■ Problem requirements ■
In the material below, some lines carry "value". Copy each such line.

■ Supplied records ■
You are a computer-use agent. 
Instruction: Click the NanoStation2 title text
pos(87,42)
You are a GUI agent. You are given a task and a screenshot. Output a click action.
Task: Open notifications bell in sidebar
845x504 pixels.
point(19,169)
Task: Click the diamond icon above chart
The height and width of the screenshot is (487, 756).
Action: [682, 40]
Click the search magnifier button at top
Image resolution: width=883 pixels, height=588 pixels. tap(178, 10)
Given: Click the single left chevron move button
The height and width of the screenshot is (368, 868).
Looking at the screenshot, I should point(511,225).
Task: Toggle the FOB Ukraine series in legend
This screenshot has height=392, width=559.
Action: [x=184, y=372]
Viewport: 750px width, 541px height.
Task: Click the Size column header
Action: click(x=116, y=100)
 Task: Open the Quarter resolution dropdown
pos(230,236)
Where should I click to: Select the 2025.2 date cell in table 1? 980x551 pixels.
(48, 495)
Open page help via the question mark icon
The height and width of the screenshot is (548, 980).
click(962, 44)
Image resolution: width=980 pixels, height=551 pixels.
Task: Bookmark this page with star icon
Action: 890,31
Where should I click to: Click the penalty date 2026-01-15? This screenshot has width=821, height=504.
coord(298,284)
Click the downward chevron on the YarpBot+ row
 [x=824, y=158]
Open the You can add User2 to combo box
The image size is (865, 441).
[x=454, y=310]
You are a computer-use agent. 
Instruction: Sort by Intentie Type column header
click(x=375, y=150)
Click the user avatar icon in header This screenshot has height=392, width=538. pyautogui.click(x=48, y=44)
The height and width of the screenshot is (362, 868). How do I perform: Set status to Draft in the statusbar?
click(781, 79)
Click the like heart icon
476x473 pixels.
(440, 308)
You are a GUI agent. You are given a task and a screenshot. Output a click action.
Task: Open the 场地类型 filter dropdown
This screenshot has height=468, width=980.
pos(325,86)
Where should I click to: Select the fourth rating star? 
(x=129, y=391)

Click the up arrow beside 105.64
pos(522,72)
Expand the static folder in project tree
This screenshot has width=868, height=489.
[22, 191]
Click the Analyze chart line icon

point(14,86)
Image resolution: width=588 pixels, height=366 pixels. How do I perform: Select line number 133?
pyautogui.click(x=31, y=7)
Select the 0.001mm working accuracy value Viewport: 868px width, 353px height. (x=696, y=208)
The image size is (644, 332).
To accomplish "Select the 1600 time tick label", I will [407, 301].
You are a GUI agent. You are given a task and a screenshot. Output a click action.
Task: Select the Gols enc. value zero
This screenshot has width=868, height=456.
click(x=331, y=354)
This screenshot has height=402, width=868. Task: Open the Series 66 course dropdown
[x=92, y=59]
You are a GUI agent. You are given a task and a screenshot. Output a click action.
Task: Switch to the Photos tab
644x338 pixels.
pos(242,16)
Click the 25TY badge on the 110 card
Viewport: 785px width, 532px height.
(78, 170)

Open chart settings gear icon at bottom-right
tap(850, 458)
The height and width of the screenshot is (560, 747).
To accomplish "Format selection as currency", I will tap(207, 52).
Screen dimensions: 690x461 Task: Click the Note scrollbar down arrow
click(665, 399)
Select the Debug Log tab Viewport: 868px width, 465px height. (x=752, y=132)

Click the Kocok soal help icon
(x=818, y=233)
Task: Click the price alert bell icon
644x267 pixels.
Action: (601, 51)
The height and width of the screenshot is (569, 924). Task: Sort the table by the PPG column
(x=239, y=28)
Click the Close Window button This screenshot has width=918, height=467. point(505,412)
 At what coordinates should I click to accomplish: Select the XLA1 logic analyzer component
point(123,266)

■ Result ■
Select the 0.001mm working accuracy value Viewport: 868px width, 353px height. (x=696, y=208)
Task: Select the Gols enc. value zero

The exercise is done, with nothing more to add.